:: Task details ::
Since only part of the material below is wanted, output exactly the lines from the one with "You are a GUI" up to and including the one with "Task: Open add".

[Information shown — start]

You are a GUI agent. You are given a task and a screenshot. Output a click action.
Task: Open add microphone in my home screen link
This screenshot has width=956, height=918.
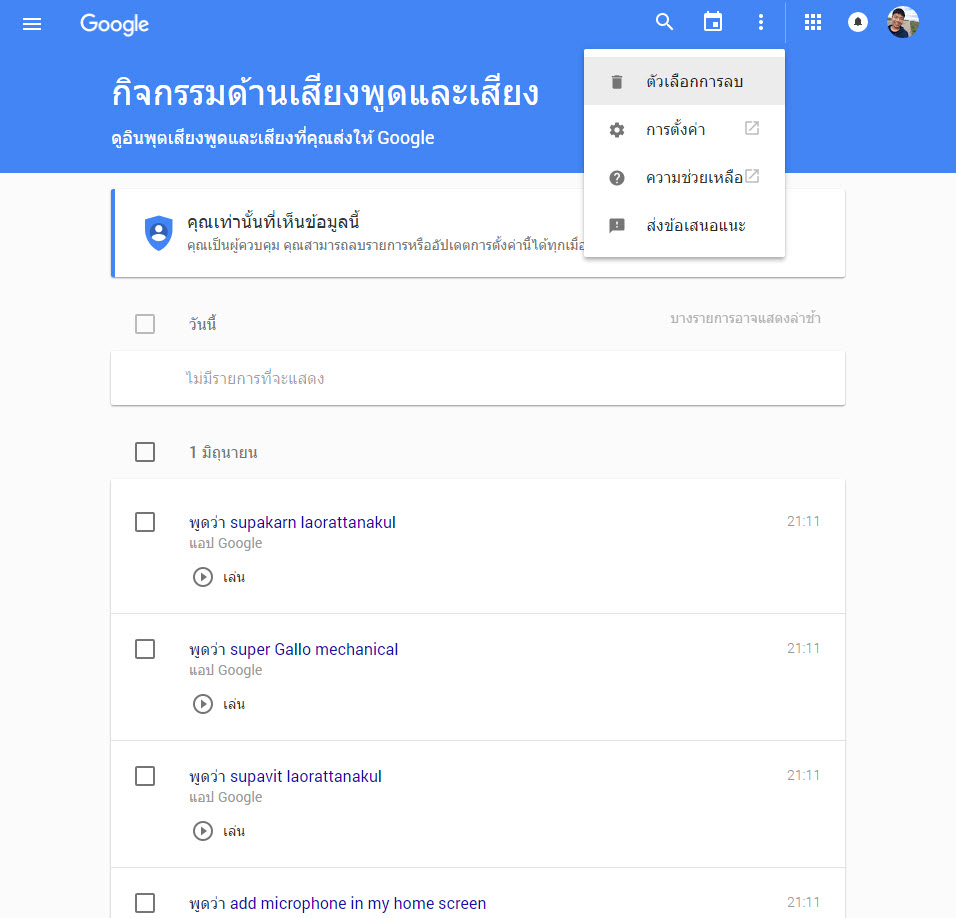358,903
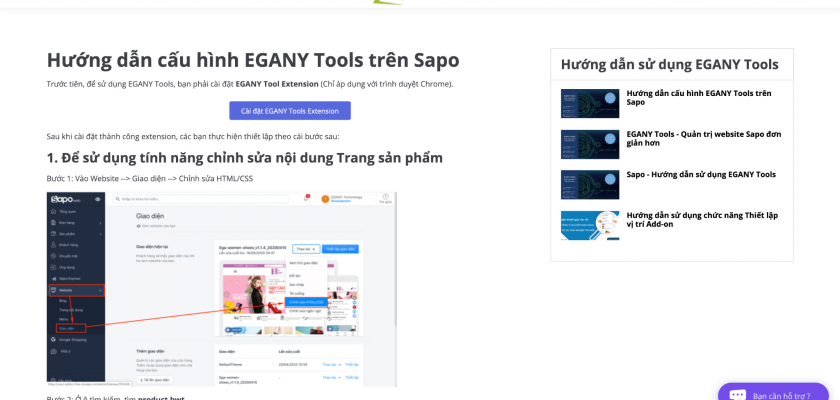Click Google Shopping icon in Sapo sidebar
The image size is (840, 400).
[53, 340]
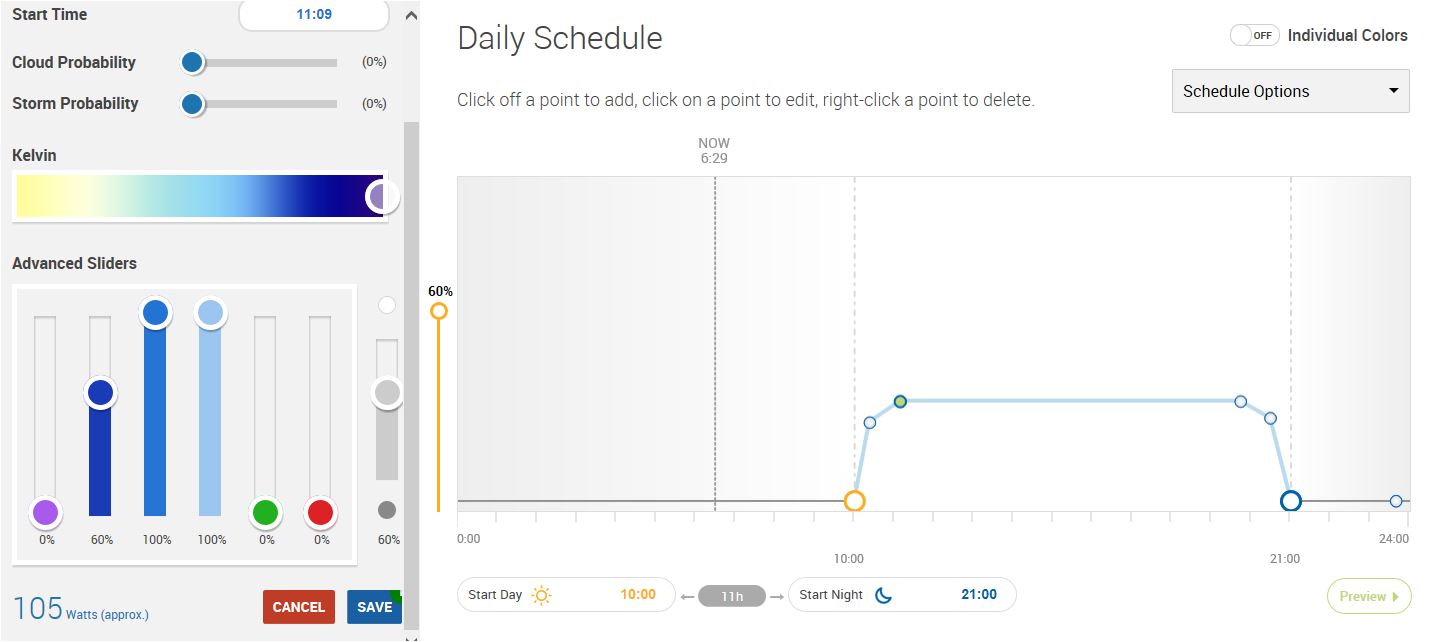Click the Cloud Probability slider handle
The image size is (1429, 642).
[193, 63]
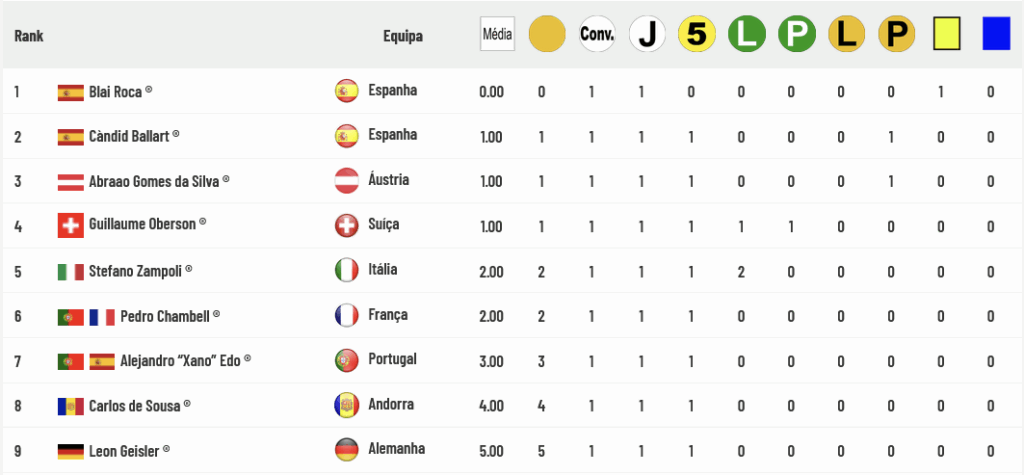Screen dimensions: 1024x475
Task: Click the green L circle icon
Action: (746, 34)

[Information shown — finish]
[Information shown — start]

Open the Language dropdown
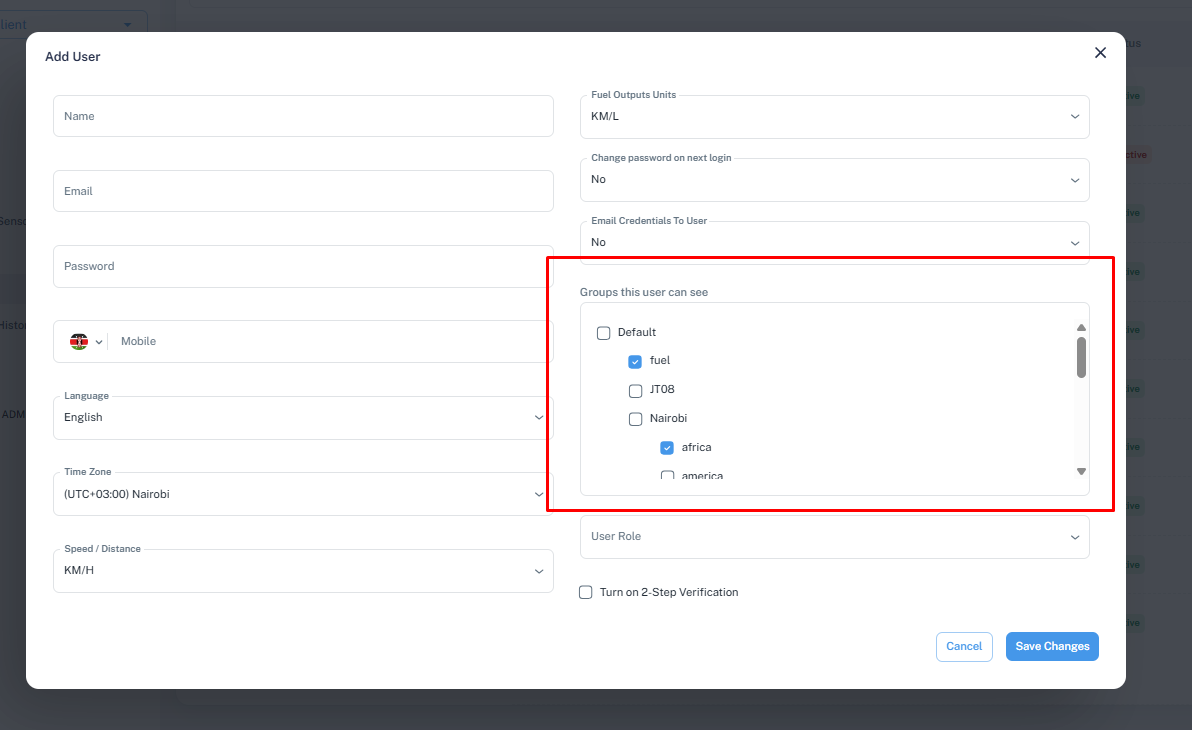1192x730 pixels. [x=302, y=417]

[Information shown — finish]

:: Output of the exercise ::
You are a GUI agent. You are given a task and a screenshot. Output a click action.
Task: Open add microphone in my home screen link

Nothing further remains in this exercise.